Bis auf eine kurze Zeit in den 1960er Jahren gibt es auf der A555, so heißt sie übrigens seit Juni 1974, als die Nummerierung der Autobahnen novelliert wird, keine Tempolimits, was Bonner Regierungsangestellte, die in Köln wohnen, ausländische Diplomaten und Staatsbesucher zu hohen Geschwindigkeiten verleitet. Erst seit 2004 bremsen 80er- bzw. 100er-Schilder die Fahrerinnen und Fahrer aus Lärmschutzgründen herunter.

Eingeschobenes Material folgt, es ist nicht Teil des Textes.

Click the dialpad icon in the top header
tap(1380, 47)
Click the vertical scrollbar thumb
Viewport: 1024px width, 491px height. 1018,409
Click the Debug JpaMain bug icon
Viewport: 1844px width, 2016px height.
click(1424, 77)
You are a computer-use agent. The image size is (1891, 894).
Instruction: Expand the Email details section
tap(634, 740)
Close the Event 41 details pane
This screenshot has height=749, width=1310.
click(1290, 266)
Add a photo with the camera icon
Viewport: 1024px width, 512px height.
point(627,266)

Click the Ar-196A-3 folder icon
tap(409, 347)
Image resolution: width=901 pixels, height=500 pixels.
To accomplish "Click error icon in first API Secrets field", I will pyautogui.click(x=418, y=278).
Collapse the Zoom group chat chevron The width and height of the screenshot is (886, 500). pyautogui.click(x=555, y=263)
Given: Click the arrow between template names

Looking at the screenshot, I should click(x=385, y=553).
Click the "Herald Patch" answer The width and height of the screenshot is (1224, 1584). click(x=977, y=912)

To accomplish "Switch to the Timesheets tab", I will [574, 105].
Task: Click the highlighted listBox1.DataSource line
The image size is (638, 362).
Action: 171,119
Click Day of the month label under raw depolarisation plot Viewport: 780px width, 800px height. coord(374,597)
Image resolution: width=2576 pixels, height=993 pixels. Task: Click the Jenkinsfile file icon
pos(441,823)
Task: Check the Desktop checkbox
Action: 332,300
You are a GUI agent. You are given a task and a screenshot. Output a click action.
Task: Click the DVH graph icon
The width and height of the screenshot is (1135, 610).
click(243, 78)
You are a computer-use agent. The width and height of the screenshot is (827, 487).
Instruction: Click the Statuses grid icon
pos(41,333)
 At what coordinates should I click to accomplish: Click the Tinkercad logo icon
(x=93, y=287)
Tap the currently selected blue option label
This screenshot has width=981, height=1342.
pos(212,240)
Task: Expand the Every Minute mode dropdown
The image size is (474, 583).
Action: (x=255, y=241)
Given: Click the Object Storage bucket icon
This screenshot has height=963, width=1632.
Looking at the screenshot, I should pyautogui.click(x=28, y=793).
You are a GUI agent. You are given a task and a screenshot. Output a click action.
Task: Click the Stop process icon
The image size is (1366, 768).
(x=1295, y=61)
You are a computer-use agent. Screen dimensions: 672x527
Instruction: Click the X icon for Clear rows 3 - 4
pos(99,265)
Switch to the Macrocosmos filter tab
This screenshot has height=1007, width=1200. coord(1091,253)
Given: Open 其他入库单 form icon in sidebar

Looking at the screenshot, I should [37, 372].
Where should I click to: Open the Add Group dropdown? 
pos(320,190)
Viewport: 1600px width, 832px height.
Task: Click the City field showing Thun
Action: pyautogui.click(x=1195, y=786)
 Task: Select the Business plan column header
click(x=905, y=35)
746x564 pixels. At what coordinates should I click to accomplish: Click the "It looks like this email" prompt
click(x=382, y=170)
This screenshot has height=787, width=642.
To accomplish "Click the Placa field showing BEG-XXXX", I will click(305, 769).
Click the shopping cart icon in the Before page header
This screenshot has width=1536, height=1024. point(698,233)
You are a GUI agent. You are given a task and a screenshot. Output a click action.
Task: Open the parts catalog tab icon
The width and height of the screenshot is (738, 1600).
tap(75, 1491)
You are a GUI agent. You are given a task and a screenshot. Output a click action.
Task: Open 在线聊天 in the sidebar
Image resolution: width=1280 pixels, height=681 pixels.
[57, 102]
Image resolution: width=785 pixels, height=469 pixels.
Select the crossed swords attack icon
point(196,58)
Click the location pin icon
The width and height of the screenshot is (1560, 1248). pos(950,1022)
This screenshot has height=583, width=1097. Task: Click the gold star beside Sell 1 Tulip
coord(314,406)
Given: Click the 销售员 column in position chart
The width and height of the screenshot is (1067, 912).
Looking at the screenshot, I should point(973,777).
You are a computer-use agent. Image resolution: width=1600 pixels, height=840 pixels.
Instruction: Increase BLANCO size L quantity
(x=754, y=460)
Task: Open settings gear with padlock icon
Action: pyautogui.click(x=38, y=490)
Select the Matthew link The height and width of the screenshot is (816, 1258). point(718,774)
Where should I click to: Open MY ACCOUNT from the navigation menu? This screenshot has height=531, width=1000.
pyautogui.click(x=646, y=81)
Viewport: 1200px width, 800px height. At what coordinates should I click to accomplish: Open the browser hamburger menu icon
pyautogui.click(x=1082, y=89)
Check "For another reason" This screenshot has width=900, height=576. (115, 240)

1958 befahren die Strecke 14.000 Fahrzeuge pro Tag, 1961 sind es 24.500 und 1965 dann 34.500. Das macht Mitte der 1960er Jahren einen sechsstreifigen Ausbau – jetzt auch mit Mittelstreifen – nötig, ein Novum in Deutschland. Eine elf Kilometer lange Ferngasleitung wird dafür umgelegt, ein 1,9 Kilometer langer Vorfluter zum Rhein gebaut und 2,3 Millionen Kubikmeter Bodenmasse bewegt. 59 Hektar Grund müssen erworben werden und zwölf Familien umsiedeln. Der Bau kostet über 90 Millionen Mark.

Das Ende der „Bonner Republik“ schmälert den Verkehrsfluss auf der A555 keinesfalls. 1973 fahren hier täglich rund 41.700 Fahrzeuge, 2019 sind es nahezu doppelt so viele, zwischen dem Autobahnkreuz Köln-Süd und der Anschlussstelle Rodenkirchen werden sogar mehr als 100.000 pro Tag gezählt, Tendenz steigend. Auch deswegen muss sie ständig in Schuss gehalten werden.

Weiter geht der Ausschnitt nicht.